Ministers Ignore ESA Claimants in Suicide Prevention Strategy

Thu,21 September 2023
News Benefits
Ministers have refused to include claimants of out-of-work disability benefits as a high-risk group in their latest suicide prevention strategy, despite “irrefutable evidence” from NHS research.

The Department of Health and Social Care (DHSC) has listed “common risk factors” such as physical illness, financial difficulty and social isolation in its new Suicide Prevention Strategy for England. 

But it fails to include claimants of universal credit and employment and support allowance (ESA) who have been found to have limited capability for work (LCW) or work-related activity (LCWRA). 

Ministers have failed to include this group despite NHS Digital’s Adult Psychiatric Morbidity Survey showing in 2016 that more than 43 per cent of ESA claimants had said they had attempted suicide at some point in their lives, compared with about seven per cent of non-ESA claimants. 

Five years ago, the Department refused to explain why ESA claimants had not been included as a high-risk group in a cross-government suicide prevention plan, and why DHSC was refusing to warn agencies and departments that ESA claimants were at high risk of suicide. 

Now it has failed again to explain its refusal to include LCW or LCWRA as a risk factor for suicide, even though the strategy insists that practice and policy on suicide prevention “should be informed by high-quality data and research”. 

Dr Jay Watts, a Disabled activist and consultant clinical psychologist, praised the progress made by the new strategy in acknowledging groups such as autistic people and those “subjected to intimate partner violence” as priority groups for the first time. 

But she said the strategy also appeared “strategically crafted to insulate the government from the harsh consequences of its own policies”. 

She said: “The strategy recognises financial difficulty as a risk factor yet fails to make the direct link to welfare reforms that have significantly impacted claimants since austerity measures began – reforms that are well-documented for increasing suicide risk.” 

She added: “Five years ago, we urgently flagged the need for ESA claimants to be recognized as a high-risk group in our national suicide prevention approach. 
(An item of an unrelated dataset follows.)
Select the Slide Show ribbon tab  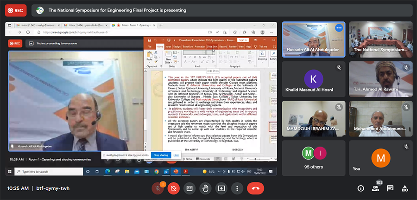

“This was based on a crucial finding that corroborated what activists had been telling and showing us for years and was rooted in irrefutable evidence from the Adult Psychiatric Morbidity Survey (APMS). 

“Given the APMS’s stature among researchers, it’s startling that the new Suicide Prevention Strategy itself overtly highlights the survey as a crucial future data source, but simultaneously overlooks its shocking revelation that 43 per cent of ESA claimants have attempted suicide. 

“This is in stark contrast to the less than seven per cent of other adults – a disparity that’s more pronounced than for most other groups highlighted as high-risk in the strategy, denying claimants yet again the recognition and targeted help so desperately needed.” 

Dr. Watts said it was hard not to conclude that the failure to include the LCW/LCWRA group as high-risk was a “deliberate attempt to deflect from the repercussions of governmental policies”, when DWP’s actions show “show tacit acknowledgment of a problem”.